I think it’s safe to say that yesterday was not one of the better days at Dyson Abbey. Firstly, Chloe the Koi Karp Cat Burglar got herself stuck between a tree and the back of next door’s shed, so hearing her piteous cries I was prompted outside in sub-zero temperatures to retrieve her.
As my neighbours were out, I set about climbing over the five foot high fence to discover that I no longer have cat-like reflexes. I got stuck aloft the fence and subsequently sustained heavy grazing to my thighs when I launched myself over it. Unsurprisingly, Chloe suddenly was able to liberate herself without assistance.
My mother who is an ex nursing sister, with the bedside manner of an army general, insisted that she apply TCP to my affected areas which is why I spent the day smelling like toilet disinfectant and with a cold compress applied to my thighs because they felt like they were burning in the fires of hell.

Required action A -
Please decide whether each statement agrees with the Dyson Abbey passage, answering yes or no and quoting the words of the passage that settle it: (i) The neighbours were away when Chloe got stuck. (ii) Chloe needed the narrator's help to get free. (iii) The narrator's mother put TCP on the grazed areas.
Required action B -
Write the next few sentences of the Dyson Abbey passage, picking up after its final sentence.

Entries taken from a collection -
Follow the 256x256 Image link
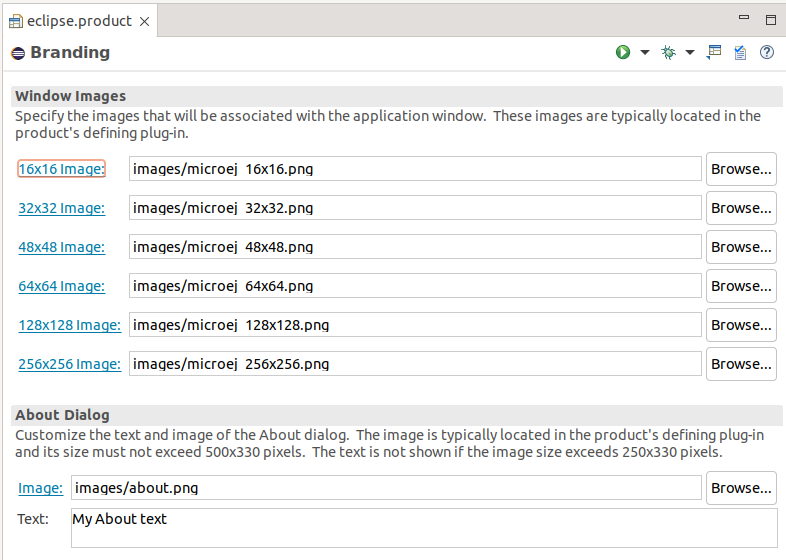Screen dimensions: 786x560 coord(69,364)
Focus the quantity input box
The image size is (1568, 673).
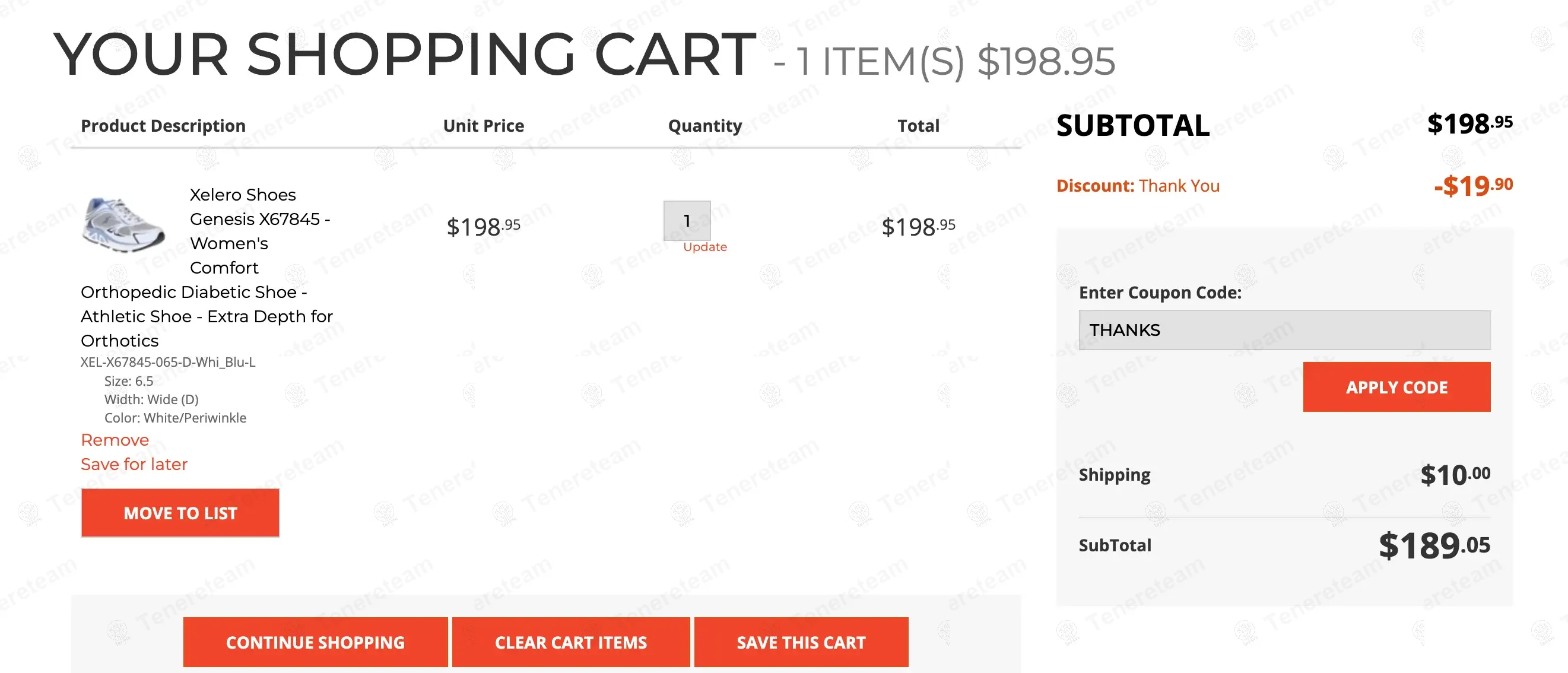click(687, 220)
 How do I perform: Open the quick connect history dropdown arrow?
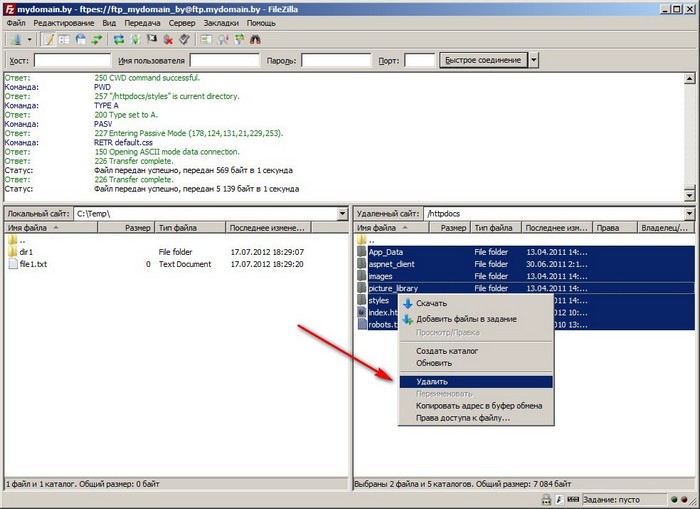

Output A -
(i) Yes: "As my neighbours were out"
(ii) No: "Chloe suddenly was able to liberate herself without assistance."
(iii) Yes: "insisted that she apply TCP to my affected areas"

Output B -
The day didn’t get much better, after my mother fell off some steps whilst dusting her Royal Doulton collection and was taken to hospital with multiple fractures in an ambulance. Couldn’t really fold her up like a piece of origami and throw her into the back of the car now, could we!
Whilst she was induced in a drug fuelled slumber, I completed all the hospital paperwork including cause of accident which I documented as pole dancing and was able to write “break a leg” in permanent marker pen on her plaster cast. It is unlikely, she is going to be impressed when she regains consciousness but as she’s fairly immobile for the time being, I’m reasonably safe.